Да, умной Тамаре я рассказывала обо всем этом со смехом, потому что мне нравилось, как она возмущается, как она «не понимает», но на самом-то деле… И вот я мчусь, все забыв, все простив… Зачем? На что я нарвусь по приезде?
…Я позвонила, даже не переодевшись с дороги, даже не втащив в комнату чемодан.
— Мне Юлю…
— Маша, что ли?
— Да, Маша. Откуда вы знаете?
— Я все знаю. Юля моет шею. Он собирается к вам в гости.
— Мне Юлю, а не вас. Позовите Юлю.
Трубку повесили. Кто говорил со мной — я так и не поняла. Бред какой-то!
— Дура, дура и дура, — сказала умная Тамара, доедая десятое яблоко (она встречала меня на вокзале, потому что родители были в отпуске).
— Брось ты, — сказала Наташка, — не говори, чего не понимаешь. Если б ты видела, как он меня тут убивал, тоже примчалась бы.
— Я? Никогда!
— Умойся хоть! — сказала мне Наташка.
— К чему?
Только сейчас я поняла, как устала. Тронуться с места не было никаких сил. Я сидела и чего-то ждала. Как выяснилось — не напрасно.

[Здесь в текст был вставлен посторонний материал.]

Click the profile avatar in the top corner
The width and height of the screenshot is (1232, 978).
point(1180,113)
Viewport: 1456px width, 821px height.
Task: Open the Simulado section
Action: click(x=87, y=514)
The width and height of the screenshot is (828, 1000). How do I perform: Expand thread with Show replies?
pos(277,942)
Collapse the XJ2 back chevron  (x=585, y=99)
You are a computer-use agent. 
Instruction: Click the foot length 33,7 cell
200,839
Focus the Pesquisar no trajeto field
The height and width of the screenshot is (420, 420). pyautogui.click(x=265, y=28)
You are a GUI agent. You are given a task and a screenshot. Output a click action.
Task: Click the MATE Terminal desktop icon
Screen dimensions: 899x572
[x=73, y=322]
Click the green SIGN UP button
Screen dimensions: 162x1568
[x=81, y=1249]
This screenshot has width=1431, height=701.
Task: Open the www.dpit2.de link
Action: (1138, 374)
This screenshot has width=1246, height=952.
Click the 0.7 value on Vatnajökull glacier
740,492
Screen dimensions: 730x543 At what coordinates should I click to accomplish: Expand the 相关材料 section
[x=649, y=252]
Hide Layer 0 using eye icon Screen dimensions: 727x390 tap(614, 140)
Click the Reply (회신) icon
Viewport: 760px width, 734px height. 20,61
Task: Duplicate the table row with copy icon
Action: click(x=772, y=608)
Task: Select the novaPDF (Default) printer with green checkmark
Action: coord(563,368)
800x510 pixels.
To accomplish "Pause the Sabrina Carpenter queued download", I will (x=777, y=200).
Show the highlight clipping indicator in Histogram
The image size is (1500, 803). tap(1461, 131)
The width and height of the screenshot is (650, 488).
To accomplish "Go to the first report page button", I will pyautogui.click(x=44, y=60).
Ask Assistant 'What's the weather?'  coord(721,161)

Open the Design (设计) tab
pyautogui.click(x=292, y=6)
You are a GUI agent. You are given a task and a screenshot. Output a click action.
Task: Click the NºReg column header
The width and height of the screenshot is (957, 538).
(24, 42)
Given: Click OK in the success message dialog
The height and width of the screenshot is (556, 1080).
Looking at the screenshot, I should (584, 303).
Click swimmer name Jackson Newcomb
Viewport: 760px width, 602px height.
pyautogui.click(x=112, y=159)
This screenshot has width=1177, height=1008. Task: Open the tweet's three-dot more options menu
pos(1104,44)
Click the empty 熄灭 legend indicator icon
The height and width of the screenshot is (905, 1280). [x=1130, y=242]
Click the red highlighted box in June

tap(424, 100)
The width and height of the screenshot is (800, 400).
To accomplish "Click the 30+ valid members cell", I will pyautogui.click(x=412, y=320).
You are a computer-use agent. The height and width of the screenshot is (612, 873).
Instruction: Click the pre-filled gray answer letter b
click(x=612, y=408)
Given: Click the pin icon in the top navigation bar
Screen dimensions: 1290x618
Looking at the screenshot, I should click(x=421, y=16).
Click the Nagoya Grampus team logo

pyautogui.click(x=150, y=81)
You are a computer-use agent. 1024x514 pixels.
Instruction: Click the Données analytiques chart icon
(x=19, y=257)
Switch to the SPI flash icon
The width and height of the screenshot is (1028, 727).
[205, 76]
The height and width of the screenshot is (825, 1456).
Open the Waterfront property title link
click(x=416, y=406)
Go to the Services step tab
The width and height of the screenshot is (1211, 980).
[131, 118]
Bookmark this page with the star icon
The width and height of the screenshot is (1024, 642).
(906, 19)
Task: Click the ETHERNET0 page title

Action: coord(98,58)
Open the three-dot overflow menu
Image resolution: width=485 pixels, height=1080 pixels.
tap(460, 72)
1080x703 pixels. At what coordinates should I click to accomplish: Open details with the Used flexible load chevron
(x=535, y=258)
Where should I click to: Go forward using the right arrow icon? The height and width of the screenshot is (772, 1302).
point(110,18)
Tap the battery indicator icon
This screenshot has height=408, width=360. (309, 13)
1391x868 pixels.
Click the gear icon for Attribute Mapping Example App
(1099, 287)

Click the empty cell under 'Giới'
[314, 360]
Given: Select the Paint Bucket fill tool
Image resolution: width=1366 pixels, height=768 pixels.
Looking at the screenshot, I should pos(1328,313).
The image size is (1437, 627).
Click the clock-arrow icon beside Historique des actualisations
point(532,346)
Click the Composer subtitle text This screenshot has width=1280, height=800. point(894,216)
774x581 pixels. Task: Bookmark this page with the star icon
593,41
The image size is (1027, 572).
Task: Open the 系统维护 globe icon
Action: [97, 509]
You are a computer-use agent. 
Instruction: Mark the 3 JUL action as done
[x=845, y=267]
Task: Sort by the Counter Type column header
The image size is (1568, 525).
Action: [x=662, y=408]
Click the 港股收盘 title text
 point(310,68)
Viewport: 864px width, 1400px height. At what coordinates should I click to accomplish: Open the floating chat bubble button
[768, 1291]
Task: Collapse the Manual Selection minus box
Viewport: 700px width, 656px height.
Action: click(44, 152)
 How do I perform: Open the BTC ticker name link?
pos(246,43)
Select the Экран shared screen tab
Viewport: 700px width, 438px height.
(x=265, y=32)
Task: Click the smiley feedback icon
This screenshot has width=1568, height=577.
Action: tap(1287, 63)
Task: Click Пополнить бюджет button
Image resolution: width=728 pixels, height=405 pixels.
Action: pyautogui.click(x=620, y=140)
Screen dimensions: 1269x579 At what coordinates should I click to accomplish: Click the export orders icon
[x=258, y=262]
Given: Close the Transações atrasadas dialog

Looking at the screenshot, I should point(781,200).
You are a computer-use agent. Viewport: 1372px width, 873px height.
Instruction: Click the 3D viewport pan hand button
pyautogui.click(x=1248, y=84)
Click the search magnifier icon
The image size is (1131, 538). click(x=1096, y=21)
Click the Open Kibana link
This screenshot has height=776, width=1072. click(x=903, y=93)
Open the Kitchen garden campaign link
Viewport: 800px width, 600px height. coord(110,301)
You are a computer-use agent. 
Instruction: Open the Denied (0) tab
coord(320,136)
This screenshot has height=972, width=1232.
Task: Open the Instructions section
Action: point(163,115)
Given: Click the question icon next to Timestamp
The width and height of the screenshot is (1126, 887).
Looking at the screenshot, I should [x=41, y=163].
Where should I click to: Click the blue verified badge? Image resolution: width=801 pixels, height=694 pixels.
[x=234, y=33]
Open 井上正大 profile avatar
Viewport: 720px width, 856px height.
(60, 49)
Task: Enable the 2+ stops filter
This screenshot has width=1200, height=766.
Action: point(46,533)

— Я открою, — сказала Наташка, услышав звонки.
Звук голосов и среди них —
— Гости, — сказала Наташка, входя.
— Здравствуй, Тамара, — вежливо сказал Юлька и некоторое время старательно поулыбался.
— Ну, здравствуй, — уже мне.
Опять у него было новое лицо, теперь уже по-настоящему новое, какое-то надежное, нежное.
5. Рука и сердце
— Нам надо ехать, — сказал Юлька.
— Куда? — спросила я.
— К маме. Она на даче.
— Зачем?
— Я хочу, чтоб все было как надо.
И как в тот, в первый раз — мы ушли, оставив всех.
— Потом закроешь, — сказала я Наташке.
Как мы шли, как ехали вначале в метро, потом на двух поездах с пересадками — не помню. Приехали мы уже ночью. Я ничего у Юльки не спрашивала. Впервые я на него так рассчитывала: знала, что он — новый. Он уже не тот, кто может хоть невольно предать меня. Теперь он был по-настоящему новый.
Он стучал в закрытую дверь, пока на даче не загорелся свет.
— Кто там?
— Мама, это я, с женой, — сказал Юлька. Представляю, если б меня разбудил таким образом мой сын!